(Stored data)
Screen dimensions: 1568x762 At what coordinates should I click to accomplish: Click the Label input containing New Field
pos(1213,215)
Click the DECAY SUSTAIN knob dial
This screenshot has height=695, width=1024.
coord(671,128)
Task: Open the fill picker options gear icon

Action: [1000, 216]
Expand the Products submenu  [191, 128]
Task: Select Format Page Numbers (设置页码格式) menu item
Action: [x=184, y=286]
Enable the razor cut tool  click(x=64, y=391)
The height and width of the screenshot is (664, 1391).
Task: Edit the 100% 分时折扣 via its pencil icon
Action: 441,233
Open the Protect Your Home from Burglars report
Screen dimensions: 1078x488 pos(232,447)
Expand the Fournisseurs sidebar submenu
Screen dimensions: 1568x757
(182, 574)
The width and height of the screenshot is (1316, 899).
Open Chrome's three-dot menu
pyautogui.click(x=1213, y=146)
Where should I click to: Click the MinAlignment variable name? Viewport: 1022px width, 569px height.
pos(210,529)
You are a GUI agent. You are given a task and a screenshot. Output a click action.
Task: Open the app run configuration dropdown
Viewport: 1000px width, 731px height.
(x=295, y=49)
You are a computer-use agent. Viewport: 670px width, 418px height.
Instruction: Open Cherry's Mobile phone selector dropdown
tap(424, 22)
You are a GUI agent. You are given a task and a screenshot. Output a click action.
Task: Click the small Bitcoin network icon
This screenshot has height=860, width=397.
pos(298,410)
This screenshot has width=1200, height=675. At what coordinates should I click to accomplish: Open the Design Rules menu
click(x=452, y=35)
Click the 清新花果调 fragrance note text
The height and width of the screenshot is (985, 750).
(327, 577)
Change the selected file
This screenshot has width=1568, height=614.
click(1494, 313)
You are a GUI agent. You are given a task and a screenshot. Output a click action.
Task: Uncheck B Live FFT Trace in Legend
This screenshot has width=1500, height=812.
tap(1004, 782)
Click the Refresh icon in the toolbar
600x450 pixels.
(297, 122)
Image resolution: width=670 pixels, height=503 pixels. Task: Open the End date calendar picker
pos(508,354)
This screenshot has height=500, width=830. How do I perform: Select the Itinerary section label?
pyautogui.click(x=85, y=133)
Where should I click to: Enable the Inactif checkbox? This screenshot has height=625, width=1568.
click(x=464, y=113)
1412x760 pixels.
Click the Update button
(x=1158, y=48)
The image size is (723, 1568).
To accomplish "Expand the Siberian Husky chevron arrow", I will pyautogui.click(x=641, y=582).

YOUR TASK: With nothing omitted, set down all of the records again.

RESPONSE:
Screen dimensions: 1568x762 At what coordinates should I click to accomplish: Click the Label input containing New Field
pos(1213,215)
Click the DECAY SUSTAIN knob dial
This screenshot has height=695, width=1024.
coord(671,128)
Task: Open the fill picker options gear icon

Action: [1000, 216]
Expand the Products submenu  [191, 128]
Task: Select Format Page Numbers (设置页码格式) menu item
Action: [x=184, y=286]
Enable the razor cut tool  click(x=64, y=391)
The height and width of the screenshot is (664, 1391).
Task: Edit the 100% 分时折扣 via its pencil icon
Action: 441,233
Open the Protect Your Home from Burglars report
Screen dimensions: 1078x488 pos(232,447)
Expand the Fournisseurs sidebar submenu
Screen dimensions: 1568x757
(182, 574)
The width and height of the screenshot is (1316, 899).
Open Chrome's three-dot menu
pyautogui.click(x=1213, y=146)
Where should I click to: Click the MinAlignment variable name? Viewport: 1022px width, 569px height.
pos(210,529)
You are a GUI agent. You are given a task and a screenshot. Output a click action.
Task: Open the app run configuration dropdown
Viewport: 1000px width, 731px height.
(x=295, y=49)
You are a computer-use agent. Viewport: 670px width, 418px height.
Instruction: Open Cherry's Mobile phone selector dropdown
tap(424, 22)
You are a GUI agent. You are given a task and a screenshot. Output a click action.
Task: Click the small Bitcoin network icon
This screenshot has height=860, width=397.
pos(298,410)
This screenshot has width=1200, height=675. At what coordinates should I click to accomplish: Open the Design Rules menu
click(x=452, y=35)
Click the 清新花果调 fragrance note text
The height and width of the screenshot is (985, 750).
(327, 577)
Change the selected file
This screenshot has width=1568, height=614.
click(1494, 313)
You are a GUI agent. You are given a task and a screenshot. Output a click action.
Task: Uncheck B Live FFT Trace in Legend
This screenshot has width=1500, height=812.
tap(1004, 782)
Click the Refresh icon in the toolbar
600x450 pixels.
(297, 122)
Image resolution: width=670 pixels, height=503 pixels. Task: Open the End date calendar picker
pos(508,354)
This screenshot has height=500, width=830. How do I perform: Select the Itinerary section label?
pyautogui.click(x=85, y=133)
Where should I click to: Enable the Inactif checkbox? This screenshot has height=625, width=1568.
click(x=464, y=113)
1412x760 pixels.
Click the Update button
(x=1158, y=48)
The image size is (723, 1568).
To accomplish "Expand the Siberian Husky chevron arrow", I will pyautogui.click(x=641, y=582).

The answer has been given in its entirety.